For each line in the data below that holds "پاکستان", return a copy.

*** Opening of Data to examine ***

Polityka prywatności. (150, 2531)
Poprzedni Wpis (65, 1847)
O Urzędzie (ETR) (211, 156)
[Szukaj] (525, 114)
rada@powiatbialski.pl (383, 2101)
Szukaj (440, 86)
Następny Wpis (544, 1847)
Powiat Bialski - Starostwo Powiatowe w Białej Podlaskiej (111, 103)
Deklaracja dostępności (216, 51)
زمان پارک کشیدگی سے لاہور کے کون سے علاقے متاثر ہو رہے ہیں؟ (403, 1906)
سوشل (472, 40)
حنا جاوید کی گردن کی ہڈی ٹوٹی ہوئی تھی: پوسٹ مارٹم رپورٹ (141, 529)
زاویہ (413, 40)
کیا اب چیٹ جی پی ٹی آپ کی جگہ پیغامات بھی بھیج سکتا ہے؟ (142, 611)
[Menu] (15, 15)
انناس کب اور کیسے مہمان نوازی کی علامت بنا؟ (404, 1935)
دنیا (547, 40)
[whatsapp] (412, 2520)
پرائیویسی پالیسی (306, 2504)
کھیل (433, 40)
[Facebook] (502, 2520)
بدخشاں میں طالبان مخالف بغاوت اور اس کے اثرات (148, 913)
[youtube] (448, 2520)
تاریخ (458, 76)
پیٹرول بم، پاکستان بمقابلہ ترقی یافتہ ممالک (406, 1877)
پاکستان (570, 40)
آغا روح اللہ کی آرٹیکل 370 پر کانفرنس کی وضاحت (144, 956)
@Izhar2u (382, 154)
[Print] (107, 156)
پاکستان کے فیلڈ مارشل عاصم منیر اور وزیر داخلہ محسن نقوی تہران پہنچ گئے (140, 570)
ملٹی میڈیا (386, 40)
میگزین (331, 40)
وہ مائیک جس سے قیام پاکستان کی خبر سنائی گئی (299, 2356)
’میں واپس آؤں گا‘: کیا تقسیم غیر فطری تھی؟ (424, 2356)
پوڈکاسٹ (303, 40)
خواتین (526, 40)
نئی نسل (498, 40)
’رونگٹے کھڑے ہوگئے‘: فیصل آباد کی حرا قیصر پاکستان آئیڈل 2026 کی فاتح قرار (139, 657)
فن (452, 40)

*** Close of Data to examine ***

- **Result of this exercise**
پیٹرول بم، پاکستان بمقابلہ ترقی یافتہ ممالک (406, 1877)
پاکستان (570, 40)
پاکستان کے فیلڈ مارشل عاصم منیر اور وزیر داخلہ محسن نقوی تہران پہنچ گئے (140, 570)
وہ مائیک جس سے قیام پاکستان کی خبر سنائی گئی (299, 2356)
’رونگٹے کھڑے ہوگئے‘: فیصل آباد کی حرا قیصر پاکستان آئیڈل 2026 کی فاتح قرار (139, 657)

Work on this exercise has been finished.